REQUIREMENT :: Your answer should consist solely of the lines from the first line of the data through the line with "Screen dimensions: 1110x631", each reproduced exactly.

GIVEN RECORDS ::
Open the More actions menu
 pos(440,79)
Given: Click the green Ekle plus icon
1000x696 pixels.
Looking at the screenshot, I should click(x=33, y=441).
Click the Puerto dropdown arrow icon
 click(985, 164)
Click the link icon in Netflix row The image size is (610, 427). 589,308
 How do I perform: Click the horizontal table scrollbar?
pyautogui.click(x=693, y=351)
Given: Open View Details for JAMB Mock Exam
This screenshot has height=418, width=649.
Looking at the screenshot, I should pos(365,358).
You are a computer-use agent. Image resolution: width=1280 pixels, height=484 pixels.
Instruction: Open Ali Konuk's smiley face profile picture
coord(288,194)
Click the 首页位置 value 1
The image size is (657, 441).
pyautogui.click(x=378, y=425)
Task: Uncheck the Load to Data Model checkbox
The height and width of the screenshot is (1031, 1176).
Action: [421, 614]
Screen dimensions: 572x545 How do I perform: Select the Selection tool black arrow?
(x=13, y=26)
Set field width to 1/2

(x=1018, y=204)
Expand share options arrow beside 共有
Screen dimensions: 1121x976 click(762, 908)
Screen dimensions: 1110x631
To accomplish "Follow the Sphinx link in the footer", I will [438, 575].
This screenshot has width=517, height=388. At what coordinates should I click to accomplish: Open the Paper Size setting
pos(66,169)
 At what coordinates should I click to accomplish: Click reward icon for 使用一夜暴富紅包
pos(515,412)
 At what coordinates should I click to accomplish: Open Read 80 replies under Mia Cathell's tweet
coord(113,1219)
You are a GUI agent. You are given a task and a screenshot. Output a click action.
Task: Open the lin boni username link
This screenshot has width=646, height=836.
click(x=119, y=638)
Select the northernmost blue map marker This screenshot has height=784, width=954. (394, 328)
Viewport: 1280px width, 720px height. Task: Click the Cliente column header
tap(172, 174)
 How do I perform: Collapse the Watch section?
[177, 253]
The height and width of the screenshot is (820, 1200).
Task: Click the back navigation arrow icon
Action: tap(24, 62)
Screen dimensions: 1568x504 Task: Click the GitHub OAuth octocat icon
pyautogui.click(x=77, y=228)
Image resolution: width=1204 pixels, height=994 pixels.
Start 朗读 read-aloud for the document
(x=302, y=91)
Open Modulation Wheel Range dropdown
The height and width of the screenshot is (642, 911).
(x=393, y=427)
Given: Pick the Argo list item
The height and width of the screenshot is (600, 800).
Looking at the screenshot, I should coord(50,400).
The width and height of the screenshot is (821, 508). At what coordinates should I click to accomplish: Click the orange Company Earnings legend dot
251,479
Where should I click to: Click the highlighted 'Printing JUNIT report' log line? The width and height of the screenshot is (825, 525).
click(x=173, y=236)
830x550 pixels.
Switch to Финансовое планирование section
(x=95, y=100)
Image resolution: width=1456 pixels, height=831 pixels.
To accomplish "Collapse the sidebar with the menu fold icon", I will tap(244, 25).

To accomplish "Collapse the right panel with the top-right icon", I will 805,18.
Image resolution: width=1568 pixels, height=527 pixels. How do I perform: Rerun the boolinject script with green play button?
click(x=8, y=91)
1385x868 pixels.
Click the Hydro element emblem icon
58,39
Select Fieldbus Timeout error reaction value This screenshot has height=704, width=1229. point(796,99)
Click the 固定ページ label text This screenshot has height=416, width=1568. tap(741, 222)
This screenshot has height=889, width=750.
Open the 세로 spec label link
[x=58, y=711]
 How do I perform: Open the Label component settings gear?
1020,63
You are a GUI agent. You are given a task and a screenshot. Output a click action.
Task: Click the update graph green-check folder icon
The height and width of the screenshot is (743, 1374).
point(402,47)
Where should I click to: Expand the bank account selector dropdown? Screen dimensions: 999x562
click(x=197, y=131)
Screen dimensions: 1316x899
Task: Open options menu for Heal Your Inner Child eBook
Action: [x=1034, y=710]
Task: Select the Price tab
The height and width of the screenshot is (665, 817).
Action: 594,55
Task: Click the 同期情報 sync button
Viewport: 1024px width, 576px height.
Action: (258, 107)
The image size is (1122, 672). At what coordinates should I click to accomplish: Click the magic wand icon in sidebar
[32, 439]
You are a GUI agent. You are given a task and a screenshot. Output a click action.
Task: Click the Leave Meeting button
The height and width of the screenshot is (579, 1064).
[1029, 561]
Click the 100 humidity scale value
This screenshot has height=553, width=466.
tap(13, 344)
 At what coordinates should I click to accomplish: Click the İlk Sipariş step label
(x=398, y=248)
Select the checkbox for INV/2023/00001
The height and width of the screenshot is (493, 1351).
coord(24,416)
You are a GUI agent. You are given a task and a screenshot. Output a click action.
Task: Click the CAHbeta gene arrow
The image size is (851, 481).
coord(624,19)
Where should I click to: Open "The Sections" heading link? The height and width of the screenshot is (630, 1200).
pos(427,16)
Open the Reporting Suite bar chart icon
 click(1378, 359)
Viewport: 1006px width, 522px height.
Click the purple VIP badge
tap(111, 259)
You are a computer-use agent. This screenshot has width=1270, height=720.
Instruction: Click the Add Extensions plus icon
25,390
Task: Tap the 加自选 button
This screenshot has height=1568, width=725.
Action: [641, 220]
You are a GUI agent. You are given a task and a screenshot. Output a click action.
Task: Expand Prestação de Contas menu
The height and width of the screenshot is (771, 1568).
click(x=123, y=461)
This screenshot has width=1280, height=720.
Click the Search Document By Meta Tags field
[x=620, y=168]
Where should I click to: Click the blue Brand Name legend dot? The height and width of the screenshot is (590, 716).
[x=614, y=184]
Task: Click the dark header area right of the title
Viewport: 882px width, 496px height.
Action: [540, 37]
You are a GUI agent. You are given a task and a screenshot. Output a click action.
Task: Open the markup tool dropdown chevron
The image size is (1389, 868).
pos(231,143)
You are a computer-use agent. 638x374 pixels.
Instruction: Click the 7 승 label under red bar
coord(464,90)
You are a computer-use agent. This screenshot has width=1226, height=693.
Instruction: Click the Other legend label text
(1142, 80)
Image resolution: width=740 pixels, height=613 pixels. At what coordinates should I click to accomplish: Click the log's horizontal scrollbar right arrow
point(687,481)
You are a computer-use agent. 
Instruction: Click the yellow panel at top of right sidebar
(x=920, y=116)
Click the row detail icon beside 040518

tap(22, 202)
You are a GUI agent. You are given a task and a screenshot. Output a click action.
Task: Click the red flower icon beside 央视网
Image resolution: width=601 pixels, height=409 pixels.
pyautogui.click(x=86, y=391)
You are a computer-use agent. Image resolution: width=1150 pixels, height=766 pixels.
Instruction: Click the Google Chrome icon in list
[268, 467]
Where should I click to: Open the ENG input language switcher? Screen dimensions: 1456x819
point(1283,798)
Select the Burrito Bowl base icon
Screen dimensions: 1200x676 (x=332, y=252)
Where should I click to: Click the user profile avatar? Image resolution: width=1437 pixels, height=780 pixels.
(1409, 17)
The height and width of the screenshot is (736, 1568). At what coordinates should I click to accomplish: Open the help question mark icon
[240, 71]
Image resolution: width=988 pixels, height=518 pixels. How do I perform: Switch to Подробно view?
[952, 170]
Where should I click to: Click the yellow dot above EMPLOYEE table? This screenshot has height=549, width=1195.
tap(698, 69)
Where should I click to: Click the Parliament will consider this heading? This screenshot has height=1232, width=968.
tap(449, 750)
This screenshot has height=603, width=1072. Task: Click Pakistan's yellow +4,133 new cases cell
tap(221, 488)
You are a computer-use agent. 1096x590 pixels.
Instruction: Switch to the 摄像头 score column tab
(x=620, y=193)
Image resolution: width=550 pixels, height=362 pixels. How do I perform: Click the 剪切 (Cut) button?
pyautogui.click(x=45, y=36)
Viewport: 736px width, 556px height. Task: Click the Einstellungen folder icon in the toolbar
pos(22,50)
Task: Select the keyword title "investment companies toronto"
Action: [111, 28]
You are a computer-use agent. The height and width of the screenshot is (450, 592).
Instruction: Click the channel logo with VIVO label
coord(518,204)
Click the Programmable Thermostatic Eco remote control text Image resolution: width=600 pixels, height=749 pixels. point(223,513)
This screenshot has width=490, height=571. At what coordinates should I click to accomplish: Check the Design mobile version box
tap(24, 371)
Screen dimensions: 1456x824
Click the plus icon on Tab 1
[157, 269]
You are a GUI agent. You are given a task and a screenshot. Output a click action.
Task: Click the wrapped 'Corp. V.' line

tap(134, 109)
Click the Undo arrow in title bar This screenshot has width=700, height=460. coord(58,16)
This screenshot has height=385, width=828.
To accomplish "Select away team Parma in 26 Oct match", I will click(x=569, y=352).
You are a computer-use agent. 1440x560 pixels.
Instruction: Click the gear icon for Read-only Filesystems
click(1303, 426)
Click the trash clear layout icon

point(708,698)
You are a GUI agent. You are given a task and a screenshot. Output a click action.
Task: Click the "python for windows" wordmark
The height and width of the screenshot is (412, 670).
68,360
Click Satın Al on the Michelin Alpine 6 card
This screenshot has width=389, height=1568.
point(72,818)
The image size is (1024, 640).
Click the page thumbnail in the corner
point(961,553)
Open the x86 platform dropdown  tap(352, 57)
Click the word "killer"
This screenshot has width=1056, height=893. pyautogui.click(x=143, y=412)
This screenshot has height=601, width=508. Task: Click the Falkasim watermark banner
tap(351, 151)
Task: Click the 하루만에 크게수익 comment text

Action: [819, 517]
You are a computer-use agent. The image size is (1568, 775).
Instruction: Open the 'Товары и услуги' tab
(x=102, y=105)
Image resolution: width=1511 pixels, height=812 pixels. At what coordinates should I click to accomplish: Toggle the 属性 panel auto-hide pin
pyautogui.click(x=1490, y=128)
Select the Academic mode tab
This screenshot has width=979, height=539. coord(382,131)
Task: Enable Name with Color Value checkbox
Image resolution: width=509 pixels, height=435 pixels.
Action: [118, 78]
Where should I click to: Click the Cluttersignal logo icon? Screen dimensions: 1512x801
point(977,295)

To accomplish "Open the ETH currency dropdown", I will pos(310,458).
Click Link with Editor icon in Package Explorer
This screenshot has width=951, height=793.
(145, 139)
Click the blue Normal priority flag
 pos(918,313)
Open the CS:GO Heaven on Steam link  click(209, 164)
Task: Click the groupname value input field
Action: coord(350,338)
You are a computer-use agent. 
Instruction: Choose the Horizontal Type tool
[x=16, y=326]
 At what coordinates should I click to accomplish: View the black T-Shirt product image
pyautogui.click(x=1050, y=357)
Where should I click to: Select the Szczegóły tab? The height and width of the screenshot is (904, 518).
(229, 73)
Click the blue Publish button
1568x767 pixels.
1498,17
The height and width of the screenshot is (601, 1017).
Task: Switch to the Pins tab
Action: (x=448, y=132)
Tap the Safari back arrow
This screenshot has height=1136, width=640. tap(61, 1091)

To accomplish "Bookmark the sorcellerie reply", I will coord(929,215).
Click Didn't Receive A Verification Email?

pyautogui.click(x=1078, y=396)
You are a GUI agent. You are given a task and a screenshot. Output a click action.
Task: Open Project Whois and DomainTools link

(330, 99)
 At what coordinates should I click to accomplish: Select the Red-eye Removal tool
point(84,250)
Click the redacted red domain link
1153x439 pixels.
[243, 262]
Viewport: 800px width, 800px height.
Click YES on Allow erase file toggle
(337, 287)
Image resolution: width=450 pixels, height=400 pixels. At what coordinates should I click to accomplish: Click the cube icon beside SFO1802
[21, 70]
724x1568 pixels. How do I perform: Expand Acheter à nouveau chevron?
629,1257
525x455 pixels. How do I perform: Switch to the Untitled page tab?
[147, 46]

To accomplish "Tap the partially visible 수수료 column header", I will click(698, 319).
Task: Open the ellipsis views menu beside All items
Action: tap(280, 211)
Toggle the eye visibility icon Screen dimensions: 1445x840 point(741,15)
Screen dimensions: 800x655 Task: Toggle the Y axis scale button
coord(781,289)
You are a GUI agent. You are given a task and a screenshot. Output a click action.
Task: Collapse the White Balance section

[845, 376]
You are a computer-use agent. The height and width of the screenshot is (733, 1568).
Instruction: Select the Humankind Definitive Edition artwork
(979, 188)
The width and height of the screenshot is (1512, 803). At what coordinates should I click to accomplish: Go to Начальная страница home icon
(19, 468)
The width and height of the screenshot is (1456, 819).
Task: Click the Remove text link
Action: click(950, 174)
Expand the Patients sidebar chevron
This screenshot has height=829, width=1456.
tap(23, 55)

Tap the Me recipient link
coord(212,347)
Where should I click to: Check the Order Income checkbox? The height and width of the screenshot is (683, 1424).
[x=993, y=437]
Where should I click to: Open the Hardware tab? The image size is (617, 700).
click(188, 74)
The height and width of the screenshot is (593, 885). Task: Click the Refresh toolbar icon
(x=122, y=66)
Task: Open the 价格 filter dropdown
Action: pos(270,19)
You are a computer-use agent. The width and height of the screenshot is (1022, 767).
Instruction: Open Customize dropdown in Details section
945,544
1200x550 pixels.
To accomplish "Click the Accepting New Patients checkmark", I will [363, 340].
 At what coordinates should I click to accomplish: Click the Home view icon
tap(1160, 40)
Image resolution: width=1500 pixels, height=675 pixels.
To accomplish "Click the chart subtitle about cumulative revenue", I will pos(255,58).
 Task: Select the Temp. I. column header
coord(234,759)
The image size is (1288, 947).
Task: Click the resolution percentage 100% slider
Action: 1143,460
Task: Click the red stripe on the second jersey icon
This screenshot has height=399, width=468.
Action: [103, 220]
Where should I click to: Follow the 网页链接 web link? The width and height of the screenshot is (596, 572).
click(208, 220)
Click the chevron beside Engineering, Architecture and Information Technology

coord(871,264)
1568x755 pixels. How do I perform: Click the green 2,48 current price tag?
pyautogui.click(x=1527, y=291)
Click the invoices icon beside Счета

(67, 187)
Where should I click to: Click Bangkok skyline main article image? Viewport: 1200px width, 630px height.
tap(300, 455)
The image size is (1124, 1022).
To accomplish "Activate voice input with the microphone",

TASK ANSWER ::
Open the More actions menu
 pos(440,79)
Given: Click the green Ekle plus icon
1000x696 pixels.
Looking at the screenshot, I should click(x=33, y=441).
Click the Puerto dropdown arrow icon
 click(985, 164)
Click the link icon in Netflix row The image size is (610, 427). 589,308
 How do I perform: Click the horizontal table scrollbar?
pyautogui.click(x=693, y=351)
Given: Open View Details for JAMB Mock Exam
This screenshot has height=418, width=649.
Looking at the screenshot, I should pos(365,358).
You are a computer-use agent. Image resolution: width=1280 pixels, height=484 pixels.
Instruction: Open Ali Konuk's smiley face profile picture
coord(288,194)
Click the 首页位置 value 1
The image size is (657, 441).
pyautogui.click(x=378, y=425)
Task: Uncheck the Load to Data Model checkbox
The height and width of the screenshot is (1031, 1176).
Action: [421, 614]
Screen dimensions: 572x545 How do I perform: Select the Selection tool black arrow?
(x=13, y=26)
Set field width to 1/2

(x=1018, y=204)
Expand share options arrow beside 共有
Screen dimensions: 1121x976 click(762, 908)
Screen dimensions: 1110x631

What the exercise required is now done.